А может быть, ты, Анатолий Зубцов, все усложняешь излишне? И прав
Орехов, предостерегая тебя:
"Постарайся не увязнуть в разных психологических коллизиях и
тонкостях. Ты не историк, не биограф Бодылина. Мы с тобой -
оперативные работники милиции, и только. И задача у нас вполне
конкретная: есть сигнал, что промелькнула бодылинская цепочка. Надо
отыскать ее, изобличить продавцов и скупщиков и крепко подумать: не
тянется ли она к так называемому бодылинскому золоту".
"Но в конце концов о чем свидетельствует эта цепочка? - мысленно
спорил Анатолий с Ореховым. - Она может быть единственной вещью,
которую годами хранили близкие Бодылина или его бывшие служащие,
ничего не зная о тайных сокровищах сибирского магната. Она могла
кочевать от одного владельца к другому, пока не попала к Мамедову..."
Вячеслав Иванович Каширин встретил Зубцова в холле санатория.

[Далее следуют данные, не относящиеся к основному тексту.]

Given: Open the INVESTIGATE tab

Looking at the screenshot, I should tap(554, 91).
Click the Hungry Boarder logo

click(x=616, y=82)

Высокий, узкоплечий, он сверху вниз окинул Анатолия взглядом из-под
очков и сказал с явным неудовольствием:
- Помилуйте, голубчик, что это вы преследуете меня аж в
субтропиках? Неужто, кроме меня, экспертизу в стольном граде совершить
некому?
- Такую, мне кажется, некому, - кротко ответил Зубцов. - Я прошу
вас, Вячеслав Иванович, взглянуть на эту фотографию: нет ли на ней
ваших знакомых?
Каширин с недовольной гримасой взял фотографию, найденную в
бумажнике Никандрова, по-стариковски отстранив ее от себя, всмотрелся,
и зрачки его как бы заострились, брови дрогнули над ободками очков.
- Заснят здесь сибирский золотопромышленник Климентий Данилович
Бодылин. Второго же человека я не припоминаю.

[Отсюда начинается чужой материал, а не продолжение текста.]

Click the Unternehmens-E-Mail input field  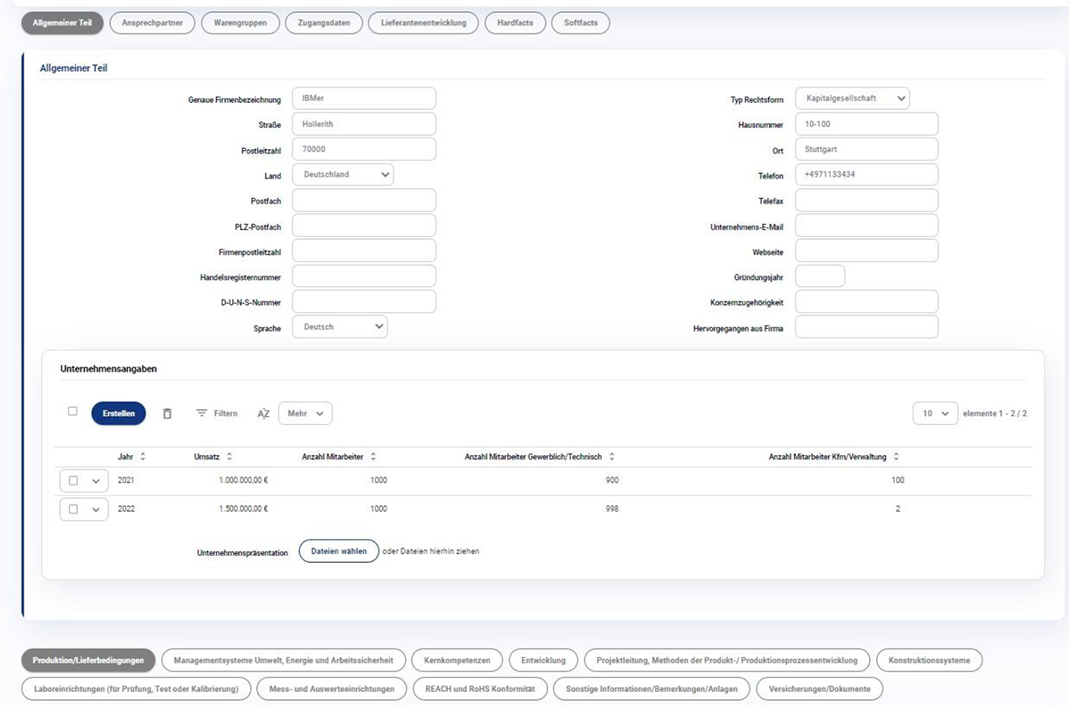click(866, 226)
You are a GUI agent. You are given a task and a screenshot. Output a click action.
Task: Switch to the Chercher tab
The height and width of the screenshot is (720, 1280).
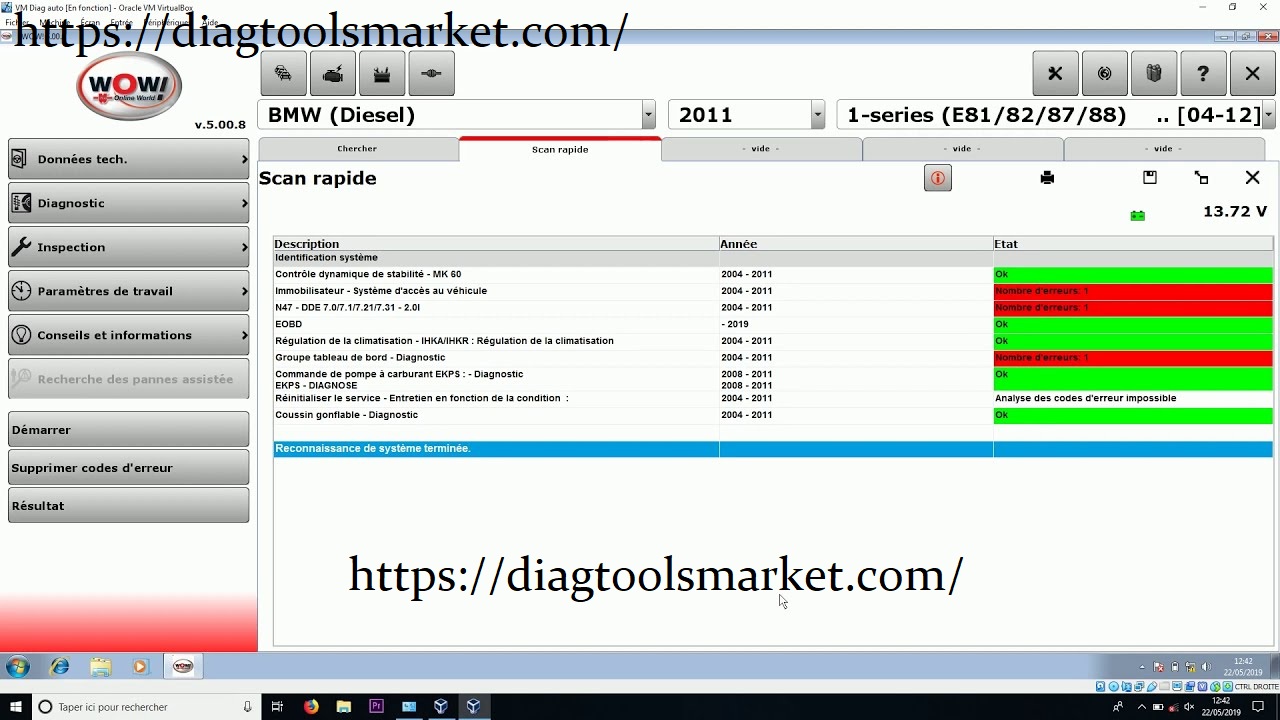tap(357, 149)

- Второго знаю я. Это - Никандров, Северьян Акимович. Говорят,
был знаменитым ювелиром.
- Я знавал ювелира Никандрова. Только Ивана Северьяновича. Однако
не встречались давно, а был он постарше меня. Но неужто вам неведом
Бодылин?.. - Каширин вскинул на лоб очки, усмешливо осмотрел Зубцова.
- Вы же отрекомендовались офицером министерства внутренних дел?

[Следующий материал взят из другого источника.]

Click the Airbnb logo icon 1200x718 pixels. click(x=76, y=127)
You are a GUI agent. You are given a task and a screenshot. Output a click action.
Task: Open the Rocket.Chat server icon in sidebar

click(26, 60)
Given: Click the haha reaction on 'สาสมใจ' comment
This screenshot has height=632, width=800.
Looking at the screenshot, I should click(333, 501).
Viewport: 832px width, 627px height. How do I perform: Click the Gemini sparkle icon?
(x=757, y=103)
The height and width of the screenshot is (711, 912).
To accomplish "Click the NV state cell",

Неужели в ваших специальных учебных заведениях не изучают историю
крупнейших состояний дореволюционной России?! Студенты-горняки, во
всяком случае, наслышаны о Бодылине.
- После краха тех состояний прошло уже более полувека.
Современные состояния, разумеется, подпольные, нам видятся куда более
актуальными. Как говорится, каждому свое... Иногда, правда, в новых
состояниях не сразу разглядишь, где вершки, а где корешки.
Каширин покосился на фотографию, которую он все еще держал в
руках, вздохнул и спросил строптиво:
- А на что вам, собственно, Бодылин? В каком качестве он вам
любопытен? Как инженер едва ли. А прочее, - Каширин, как бы отсекая
это "прочее", резко взмахнул рукой, - было и быльем поросло...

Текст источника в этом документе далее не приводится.